Somewhere along the Bow River near Banff, Phillip Goodwin sat with a sketchbook on his lap, trying to capture the ethereality of the mountain scenery. He’d been successfully painting wildlife scenes for years already but had never actually painted them in the outdoors. He was in the Canadian Rockies at the invitation of his friend Carl Rungius, a German who’d fallen in love with the North American West. Carl gave Philip the sage advice of an experienced outdoorsman: “As sure as you bring your paintbrush, bring your rifle, you’re bound to run into game on the day you don’t. “
Philip had forgotten his rifle. But that didn’t occur to him until he saw the Grizzly come up from the river some 40 feet from him. They both stood at the same time. A short staring contest ensued before both turned tail and ran in opposite directions. The fortunate ending to this surprise meeting influenced a later series of paintings by Philip revolving around unexpected predicaments, several involving bears.

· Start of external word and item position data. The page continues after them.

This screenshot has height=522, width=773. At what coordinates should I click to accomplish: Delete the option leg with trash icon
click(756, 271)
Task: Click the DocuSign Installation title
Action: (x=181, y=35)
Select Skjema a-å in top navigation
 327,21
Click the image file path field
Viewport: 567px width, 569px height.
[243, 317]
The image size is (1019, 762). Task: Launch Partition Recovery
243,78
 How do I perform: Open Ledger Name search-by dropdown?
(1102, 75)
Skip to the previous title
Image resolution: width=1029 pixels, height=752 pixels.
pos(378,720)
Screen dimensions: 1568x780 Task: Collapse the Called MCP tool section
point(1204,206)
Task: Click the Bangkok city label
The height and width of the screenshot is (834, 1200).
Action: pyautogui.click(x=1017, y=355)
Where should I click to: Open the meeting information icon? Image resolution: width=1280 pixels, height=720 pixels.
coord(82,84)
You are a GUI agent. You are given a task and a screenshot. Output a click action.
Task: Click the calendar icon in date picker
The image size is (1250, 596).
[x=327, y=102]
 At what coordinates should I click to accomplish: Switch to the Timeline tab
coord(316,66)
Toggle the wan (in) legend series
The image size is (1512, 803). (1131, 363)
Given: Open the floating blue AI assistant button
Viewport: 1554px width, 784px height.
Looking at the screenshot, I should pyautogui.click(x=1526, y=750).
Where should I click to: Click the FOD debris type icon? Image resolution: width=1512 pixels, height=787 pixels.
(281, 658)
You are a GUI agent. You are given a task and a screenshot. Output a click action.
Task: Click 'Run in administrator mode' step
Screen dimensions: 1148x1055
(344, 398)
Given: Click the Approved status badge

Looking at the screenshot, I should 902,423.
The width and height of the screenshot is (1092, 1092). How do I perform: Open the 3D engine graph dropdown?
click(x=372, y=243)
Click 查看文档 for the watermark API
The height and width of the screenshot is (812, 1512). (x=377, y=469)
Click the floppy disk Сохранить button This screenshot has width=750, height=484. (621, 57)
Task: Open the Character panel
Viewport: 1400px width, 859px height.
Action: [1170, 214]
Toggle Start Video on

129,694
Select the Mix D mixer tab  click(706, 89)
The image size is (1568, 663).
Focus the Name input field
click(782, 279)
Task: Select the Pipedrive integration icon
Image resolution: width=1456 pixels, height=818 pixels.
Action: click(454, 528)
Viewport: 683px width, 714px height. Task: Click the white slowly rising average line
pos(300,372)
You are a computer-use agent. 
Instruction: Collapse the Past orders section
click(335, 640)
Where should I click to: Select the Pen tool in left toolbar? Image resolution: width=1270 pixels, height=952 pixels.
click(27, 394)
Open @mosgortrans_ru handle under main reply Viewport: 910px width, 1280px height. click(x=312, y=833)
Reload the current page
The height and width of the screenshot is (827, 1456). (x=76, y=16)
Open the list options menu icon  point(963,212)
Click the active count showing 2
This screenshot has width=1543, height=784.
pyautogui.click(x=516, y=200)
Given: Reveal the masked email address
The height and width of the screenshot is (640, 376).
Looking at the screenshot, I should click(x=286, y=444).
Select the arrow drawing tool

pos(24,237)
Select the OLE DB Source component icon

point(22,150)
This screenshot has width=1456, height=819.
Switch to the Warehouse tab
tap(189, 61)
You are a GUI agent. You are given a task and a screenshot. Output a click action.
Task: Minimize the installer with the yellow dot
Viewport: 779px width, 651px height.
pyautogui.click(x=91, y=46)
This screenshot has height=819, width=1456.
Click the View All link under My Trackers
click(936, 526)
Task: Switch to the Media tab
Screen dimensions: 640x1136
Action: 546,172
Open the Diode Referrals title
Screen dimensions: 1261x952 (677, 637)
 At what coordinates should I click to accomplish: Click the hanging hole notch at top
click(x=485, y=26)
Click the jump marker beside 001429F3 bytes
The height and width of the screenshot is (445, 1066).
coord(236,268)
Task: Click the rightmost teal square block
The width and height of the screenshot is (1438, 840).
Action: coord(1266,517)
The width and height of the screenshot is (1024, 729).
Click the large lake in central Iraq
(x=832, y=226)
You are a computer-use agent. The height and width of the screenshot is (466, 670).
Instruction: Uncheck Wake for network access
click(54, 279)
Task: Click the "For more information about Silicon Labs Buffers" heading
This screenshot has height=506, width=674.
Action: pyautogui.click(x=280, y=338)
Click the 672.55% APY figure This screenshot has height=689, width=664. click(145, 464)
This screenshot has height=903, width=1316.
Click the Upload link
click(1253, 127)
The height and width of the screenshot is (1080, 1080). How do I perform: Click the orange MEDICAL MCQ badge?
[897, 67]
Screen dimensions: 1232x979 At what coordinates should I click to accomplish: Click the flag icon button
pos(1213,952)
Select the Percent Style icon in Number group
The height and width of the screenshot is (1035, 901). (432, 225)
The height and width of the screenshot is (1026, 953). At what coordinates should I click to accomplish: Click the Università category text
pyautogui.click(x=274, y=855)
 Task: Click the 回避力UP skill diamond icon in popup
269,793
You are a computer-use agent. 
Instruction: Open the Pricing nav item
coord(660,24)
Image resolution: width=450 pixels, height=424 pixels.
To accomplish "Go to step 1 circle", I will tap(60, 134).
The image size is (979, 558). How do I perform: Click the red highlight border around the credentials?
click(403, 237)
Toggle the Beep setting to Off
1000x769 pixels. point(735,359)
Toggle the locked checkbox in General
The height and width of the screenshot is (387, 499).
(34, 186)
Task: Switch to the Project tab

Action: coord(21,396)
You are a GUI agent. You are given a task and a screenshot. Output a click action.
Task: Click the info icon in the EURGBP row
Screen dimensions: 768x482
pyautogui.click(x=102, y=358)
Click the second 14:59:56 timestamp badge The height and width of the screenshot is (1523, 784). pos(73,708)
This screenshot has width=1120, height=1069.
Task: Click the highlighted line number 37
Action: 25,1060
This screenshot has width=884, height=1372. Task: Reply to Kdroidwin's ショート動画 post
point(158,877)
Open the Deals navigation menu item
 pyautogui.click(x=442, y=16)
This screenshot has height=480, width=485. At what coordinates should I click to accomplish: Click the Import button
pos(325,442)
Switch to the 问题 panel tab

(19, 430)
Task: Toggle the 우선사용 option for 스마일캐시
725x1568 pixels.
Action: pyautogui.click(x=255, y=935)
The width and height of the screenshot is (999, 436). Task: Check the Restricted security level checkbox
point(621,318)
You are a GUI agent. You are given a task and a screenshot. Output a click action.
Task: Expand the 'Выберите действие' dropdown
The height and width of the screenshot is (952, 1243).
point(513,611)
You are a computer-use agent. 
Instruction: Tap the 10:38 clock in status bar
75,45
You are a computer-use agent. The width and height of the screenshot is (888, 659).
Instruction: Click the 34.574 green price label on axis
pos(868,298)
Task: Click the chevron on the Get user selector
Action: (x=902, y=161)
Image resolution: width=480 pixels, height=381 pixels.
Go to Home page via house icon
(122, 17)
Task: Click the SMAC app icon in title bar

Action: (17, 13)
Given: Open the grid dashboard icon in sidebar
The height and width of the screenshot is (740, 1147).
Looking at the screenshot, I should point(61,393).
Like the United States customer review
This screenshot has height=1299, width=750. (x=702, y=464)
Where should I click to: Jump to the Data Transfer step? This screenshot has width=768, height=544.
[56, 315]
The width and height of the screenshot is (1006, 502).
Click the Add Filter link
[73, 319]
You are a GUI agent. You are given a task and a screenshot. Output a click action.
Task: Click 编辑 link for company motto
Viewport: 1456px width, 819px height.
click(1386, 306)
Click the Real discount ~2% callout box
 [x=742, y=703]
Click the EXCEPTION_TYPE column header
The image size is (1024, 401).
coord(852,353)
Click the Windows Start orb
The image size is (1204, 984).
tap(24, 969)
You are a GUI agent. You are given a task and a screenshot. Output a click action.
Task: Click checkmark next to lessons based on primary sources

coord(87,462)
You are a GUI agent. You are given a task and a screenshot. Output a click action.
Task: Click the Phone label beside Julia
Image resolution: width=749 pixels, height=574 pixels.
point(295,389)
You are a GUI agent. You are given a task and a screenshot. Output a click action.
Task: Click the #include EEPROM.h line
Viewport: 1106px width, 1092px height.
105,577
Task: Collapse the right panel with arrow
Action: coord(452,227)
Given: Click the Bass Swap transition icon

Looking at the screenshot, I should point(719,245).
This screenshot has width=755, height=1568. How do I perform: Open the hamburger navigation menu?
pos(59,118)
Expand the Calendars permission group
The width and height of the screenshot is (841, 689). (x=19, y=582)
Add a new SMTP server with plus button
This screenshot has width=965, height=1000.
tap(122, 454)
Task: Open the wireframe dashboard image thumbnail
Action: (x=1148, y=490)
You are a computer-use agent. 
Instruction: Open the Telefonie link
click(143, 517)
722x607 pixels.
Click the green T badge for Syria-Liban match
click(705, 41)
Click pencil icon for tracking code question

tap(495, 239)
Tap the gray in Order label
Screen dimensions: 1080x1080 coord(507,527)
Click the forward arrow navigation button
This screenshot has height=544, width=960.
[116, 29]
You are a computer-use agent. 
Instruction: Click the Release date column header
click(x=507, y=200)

Just a few short years later, the world went to war, an unexpected predicament of the likes that humanity had never seen, that brought the modern technological marvels of trench warfare, tanks, mustard gas, machine guns, airplanes, minefields, and shell shock. When it ended and 4 million doughboys began flooding home, America was suffering from fatigue and ready to turn back inward to find the good within itself.
The Winchester Repeating Arms Company, which made the arms for the Allied armies that won the war, was also ready to refocus. In 1919, they sought after and found the perfect symbol of a hopeful and resilient American spirit in Philip Goodwin. His painting of the horse and rider, cradling a Winchester rifle, has lasted as the Winchester (and American) symbol ever since.